** Opening Material for the task block **
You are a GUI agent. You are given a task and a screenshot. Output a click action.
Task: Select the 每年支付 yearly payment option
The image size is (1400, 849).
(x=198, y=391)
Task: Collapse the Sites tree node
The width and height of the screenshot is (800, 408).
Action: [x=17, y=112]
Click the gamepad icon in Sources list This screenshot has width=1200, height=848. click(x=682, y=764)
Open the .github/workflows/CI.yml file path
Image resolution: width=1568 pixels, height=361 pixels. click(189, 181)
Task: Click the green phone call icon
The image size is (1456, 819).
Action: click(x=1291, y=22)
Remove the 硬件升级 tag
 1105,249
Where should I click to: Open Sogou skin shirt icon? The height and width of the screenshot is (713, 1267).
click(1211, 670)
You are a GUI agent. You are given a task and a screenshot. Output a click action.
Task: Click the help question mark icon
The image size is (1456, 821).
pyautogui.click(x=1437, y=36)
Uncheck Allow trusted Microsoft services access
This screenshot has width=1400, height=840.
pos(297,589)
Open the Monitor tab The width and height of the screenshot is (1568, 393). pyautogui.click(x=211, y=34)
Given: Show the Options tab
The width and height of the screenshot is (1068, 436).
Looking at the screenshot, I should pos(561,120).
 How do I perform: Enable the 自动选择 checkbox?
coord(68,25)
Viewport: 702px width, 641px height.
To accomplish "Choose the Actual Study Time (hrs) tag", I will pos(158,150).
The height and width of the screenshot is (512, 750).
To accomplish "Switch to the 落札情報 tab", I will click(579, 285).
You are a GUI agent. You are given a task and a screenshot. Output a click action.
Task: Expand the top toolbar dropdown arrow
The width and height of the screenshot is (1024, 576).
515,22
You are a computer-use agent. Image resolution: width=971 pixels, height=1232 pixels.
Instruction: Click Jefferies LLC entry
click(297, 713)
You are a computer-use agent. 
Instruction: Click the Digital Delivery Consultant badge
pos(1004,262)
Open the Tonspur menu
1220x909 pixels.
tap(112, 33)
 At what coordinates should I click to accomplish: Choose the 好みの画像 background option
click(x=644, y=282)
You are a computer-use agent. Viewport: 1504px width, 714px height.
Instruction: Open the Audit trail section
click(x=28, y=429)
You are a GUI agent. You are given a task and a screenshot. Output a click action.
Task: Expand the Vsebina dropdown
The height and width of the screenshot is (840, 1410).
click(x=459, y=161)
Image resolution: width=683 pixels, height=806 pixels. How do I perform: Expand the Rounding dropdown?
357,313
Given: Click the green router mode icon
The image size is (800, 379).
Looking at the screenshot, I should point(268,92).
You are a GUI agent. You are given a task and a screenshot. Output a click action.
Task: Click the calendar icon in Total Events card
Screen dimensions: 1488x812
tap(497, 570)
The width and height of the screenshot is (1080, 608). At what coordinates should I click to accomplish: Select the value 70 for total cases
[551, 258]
** Closing Material for the task block **
**What to produce**
Print, please, the lines from the first line of the material through the line that contains "You are a computer-use agent. Viewport: 1504px", exactly as written and with nothing added.

**Completed task**
You are a GUI agent. You are given a task and a screenshot. Output a click action.
Task: Select the 每年支付 yearly payment option
The image size is (1400, 849).
(x=198, y=391)
Task: Collapse the Sites tree node
The width and height of the screenshot is (800, 408).
Action: [x=17, y=112]
Click the gamepad icon in Sources list This screenshot has width=1200, height=848. click(x=682, y=764)
Open the .github/workflows/CI.yml file path
Image resolution: width=1568 pixels, height=361 pixels. click(189, 181)
Task: Click the green phone call icon
The image size is (1456, 819).
Action: click(x=1291, y=22)
Remove the 硬件升级 tag
 1105,249
Where should I click to: Open Sogou skin shirt icon? The height and width of the screenshot is (713, 1267).
click(1211, 670)
You are a GUI agent. You are given a task and a screenshot. Output a click action.
Task: Click the help question mark icon
The image size is (1456, 821).
pyautogui.click(x=1437, y=36)
Uncheck Allow trusted Microsoft services access
This screenshot has width=1400, height=840.
pos(297,589)
Open the Monitor tab The width and height of the screenshot is (1568, 393). pyautogui.click(x=211, y=34)
Given: Show the Options tab
The width and height of the screenshot is (1068, 436).
Looking at the screenshot, I should pos(561,120).
 How do I perform: Enable the 自动选择 checkbox?
coord(68,25)
Viewport: 702px width, 641px height.
To accomplish "Choose the Actual Study Time (hrs) tag", I will pos(158,150).
The height and width of the screenshot is (512, 750).
To accomplish "Switch to the 落札情報 tab", I will click(579, 285).
You are a GUI agent. You are given a task and a screenshot. Output a click action.
Task: Expand the top toolbar dropdown arrow
The width and height of the screenshot is (1024, 576).
515,22
You are a computer-use agent. Image resolution: width=971 pixels, height=1232 pixels.
Instruction: Click Jefferies LLC entry
click(297, 713)
You are a computer-use agent. 
Instruction: Click the Digital Delivery Consultant badge
pos(1004,262)
Open the Tonspur menu
1220x909 pixels.
tap(112, 33)
 At what coordinates should I click to accomplish: Choose the 好みの画像 background option
click(x=644, y=282)
You are a computer-use agent. Viewport: 1504px width, 714px height.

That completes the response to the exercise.